Tangent-L
Math-aware search engine built on Lucene

Tangent-L evolved from initial designs at the Rochester Institute of Technology (Tangent and Tangent-2) and a joint effort with the University of Waterloo (Tangent-3). The underlying approach is to represent each mathematical formula by a bag of math tokens that form search units similar to word tokens in a text search engine.

To create the math tokens, an input formula with its Presentation MathML representation is first being converted into a Symbol Layout Tree (SLT), where nodes represent the math symbols, and edges represent the spatial relationship between these symbols. Thereafter, this tree-like representation is traversed to extract different sets of math tokens that capture local characteristics of the appearance of the formula. Tangent-L's Math Tokens from a Converted Symbol Layout Tree Click to replay the animation above.

The math tokens replace the input formula in the document (or the query) during indexing and searching. Unlike its predecessors, Tangent-L relies on a combined index for both math tokens and word tokens, and uses a traditional text-based IR ranking method BM25+. This initial design of Tangent-L is documented in Dallas Fraser's thesis and in the “best paper” from Document Engineering 2018. In later development, wildcard matching is further supported.

Various improvements of Tangent-L are described in the ARQMath Lab Working Paper 2020 and 2021. With Tangent-L, the MathDowsers team produces the best participant run of the Math-Answer Retrieval task in both years of the Lab, and also the best automatic run of the Formula Retrieval task in 2021. More information about the submissions and results can be found here.

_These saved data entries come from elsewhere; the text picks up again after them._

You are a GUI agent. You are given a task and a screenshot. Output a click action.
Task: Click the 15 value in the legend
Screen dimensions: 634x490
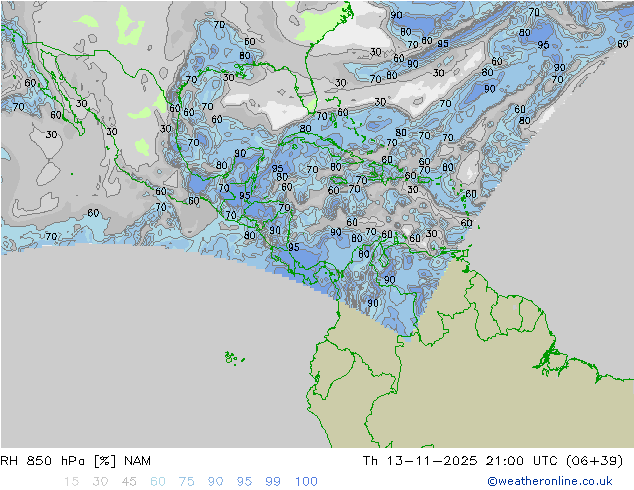[71, 482]
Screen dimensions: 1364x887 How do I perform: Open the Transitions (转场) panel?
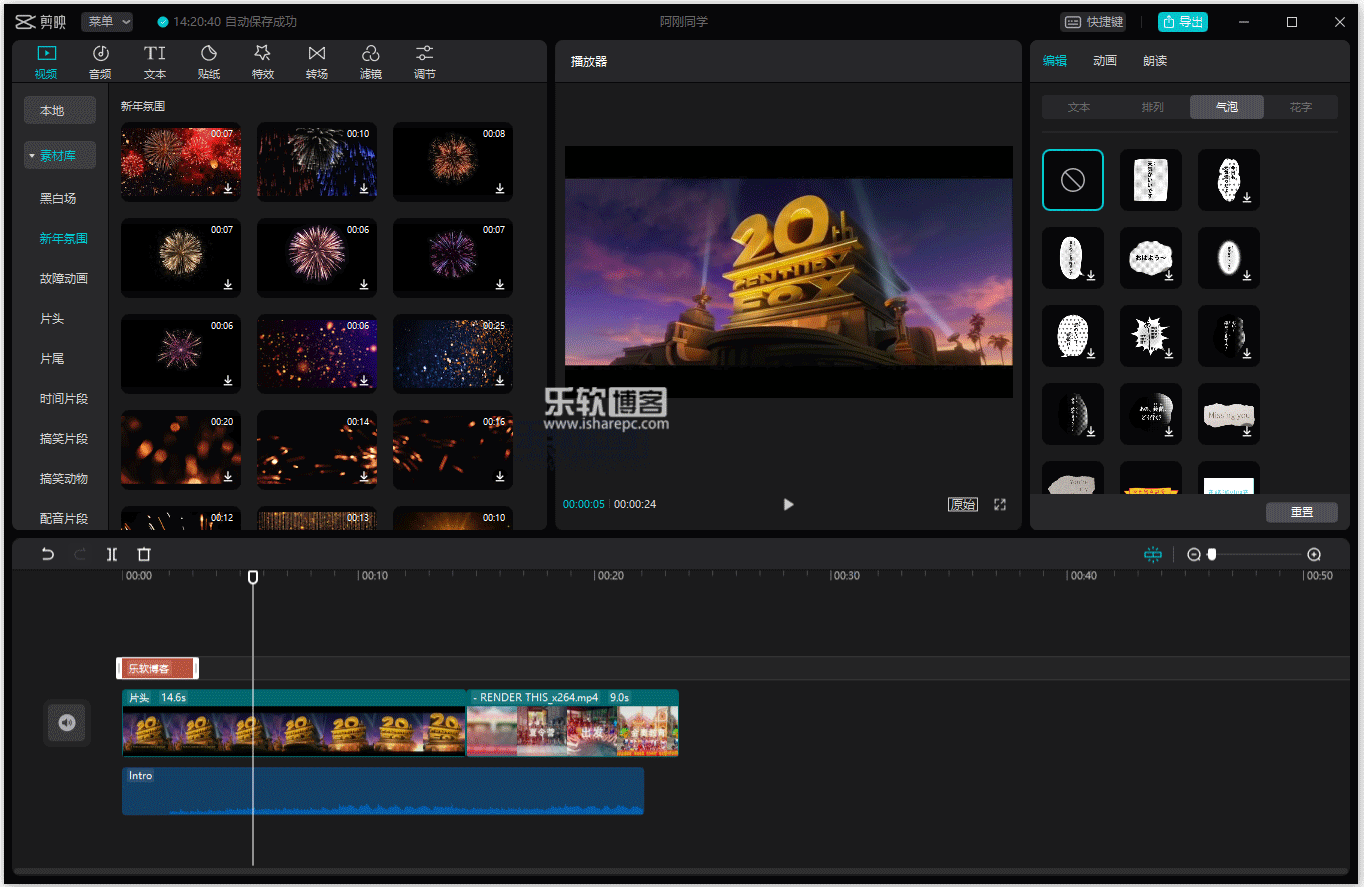click(x=316, y=61)
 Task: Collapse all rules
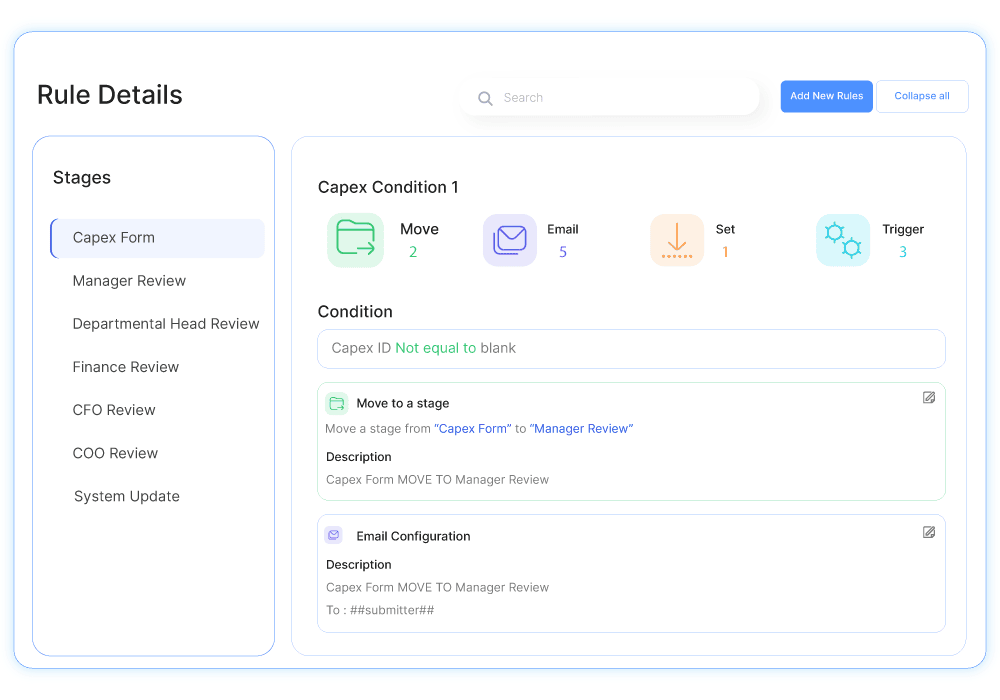point(922,96)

The BrushSearch system provides an interface for entering arbitrary formulas and keywords or phrases and to search various corpora using Tangent-L. The user can utilize wildcard matching by specifying the type of a certain symbol in a formula. The user can also decide a custom weight for formulas terms within a query that helps achieve better search result. The MathDowser's Browser allows users to explore the search results of Tangent-L for the MathCQA task for ARQMath-1 and ARQMath-2.